Stored data entries:
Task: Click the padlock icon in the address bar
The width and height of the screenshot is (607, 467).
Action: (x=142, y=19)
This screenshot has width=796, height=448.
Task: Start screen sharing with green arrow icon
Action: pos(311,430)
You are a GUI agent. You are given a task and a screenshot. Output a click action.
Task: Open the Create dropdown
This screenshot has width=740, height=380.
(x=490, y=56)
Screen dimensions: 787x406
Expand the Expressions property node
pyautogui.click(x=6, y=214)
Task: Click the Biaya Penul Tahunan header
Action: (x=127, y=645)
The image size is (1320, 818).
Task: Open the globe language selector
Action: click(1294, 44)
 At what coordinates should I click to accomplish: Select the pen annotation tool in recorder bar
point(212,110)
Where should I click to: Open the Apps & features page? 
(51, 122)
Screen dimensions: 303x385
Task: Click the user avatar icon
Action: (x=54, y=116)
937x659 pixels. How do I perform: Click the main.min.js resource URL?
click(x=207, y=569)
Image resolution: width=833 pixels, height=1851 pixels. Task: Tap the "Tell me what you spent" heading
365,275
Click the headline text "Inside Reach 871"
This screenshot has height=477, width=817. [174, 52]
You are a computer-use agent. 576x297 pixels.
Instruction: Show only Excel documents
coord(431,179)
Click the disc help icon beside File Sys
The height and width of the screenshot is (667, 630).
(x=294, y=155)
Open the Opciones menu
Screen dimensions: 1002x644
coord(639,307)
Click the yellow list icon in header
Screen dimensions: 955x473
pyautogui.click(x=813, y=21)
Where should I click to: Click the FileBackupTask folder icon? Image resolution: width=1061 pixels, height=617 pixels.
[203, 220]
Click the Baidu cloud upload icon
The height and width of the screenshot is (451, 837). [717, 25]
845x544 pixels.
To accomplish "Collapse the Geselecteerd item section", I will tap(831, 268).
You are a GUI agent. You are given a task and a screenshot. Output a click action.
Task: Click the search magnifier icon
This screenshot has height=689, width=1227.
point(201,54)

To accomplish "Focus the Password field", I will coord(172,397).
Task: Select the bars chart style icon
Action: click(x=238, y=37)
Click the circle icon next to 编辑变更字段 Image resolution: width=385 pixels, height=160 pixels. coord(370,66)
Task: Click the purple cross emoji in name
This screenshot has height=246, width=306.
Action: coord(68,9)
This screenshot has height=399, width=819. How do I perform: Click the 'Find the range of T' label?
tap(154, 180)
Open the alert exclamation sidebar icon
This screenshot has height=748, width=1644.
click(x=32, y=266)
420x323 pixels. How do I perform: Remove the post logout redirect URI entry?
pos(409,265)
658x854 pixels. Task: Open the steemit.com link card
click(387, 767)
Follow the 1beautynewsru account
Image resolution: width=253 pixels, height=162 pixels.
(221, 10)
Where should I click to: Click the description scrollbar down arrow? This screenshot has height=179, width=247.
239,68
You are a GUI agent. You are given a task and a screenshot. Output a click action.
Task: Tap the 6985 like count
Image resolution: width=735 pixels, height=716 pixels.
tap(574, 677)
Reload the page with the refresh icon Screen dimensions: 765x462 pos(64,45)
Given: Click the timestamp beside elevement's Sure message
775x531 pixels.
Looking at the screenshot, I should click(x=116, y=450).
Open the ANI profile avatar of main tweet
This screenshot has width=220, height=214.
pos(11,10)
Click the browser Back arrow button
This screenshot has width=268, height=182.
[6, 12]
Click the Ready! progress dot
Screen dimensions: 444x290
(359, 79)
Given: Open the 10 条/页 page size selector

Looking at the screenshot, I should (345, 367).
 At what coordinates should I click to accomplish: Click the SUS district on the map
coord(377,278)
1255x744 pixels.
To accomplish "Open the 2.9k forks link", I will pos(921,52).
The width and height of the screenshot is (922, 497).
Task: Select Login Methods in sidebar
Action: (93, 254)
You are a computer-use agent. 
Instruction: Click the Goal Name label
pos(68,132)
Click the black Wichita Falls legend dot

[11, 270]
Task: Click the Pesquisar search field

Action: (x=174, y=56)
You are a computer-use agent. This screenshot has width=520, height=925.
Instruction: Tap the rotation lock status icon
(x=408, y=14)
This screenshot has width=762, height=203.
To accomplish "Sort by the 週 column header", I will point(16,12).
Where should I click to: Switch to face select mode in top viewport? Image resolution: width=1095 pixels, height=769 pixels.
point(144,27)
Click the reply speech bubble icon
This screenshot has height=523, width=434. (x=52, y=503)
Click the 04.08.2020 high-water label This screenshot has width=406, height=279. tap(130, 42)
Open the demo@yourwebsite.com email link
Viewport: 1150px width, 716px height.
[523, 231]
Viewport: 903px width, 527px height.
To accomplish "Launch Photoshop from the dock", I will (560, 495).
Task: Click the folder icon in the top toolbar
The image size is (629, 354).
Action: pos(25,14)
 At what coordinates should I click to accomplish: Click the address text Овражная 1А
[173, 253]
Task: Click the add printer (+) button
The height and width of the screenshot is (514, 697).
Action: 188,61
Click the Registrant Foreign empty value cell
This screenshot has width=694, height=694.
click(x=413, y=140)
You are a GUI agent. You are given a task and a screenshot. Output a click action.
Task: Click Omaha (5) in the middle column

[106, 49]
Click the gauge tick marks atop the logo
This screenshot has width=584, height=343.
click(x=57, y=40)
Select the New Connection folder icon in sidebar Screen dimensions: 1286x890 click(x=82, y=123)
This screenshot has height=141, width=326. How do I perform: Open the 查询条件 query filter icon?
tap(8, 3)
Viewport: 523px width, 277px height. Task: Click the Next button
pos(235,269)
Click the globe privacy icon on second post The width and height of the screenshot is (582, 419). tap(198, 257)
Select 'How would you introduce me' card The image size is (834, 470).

■ TASK DIRECTIONS: What lines in the data hold the word "beside"? Return them.

■ ANSWER:
Click the disc help icon beside File Sys
Given: Click the timestamp beside elevement's Sure message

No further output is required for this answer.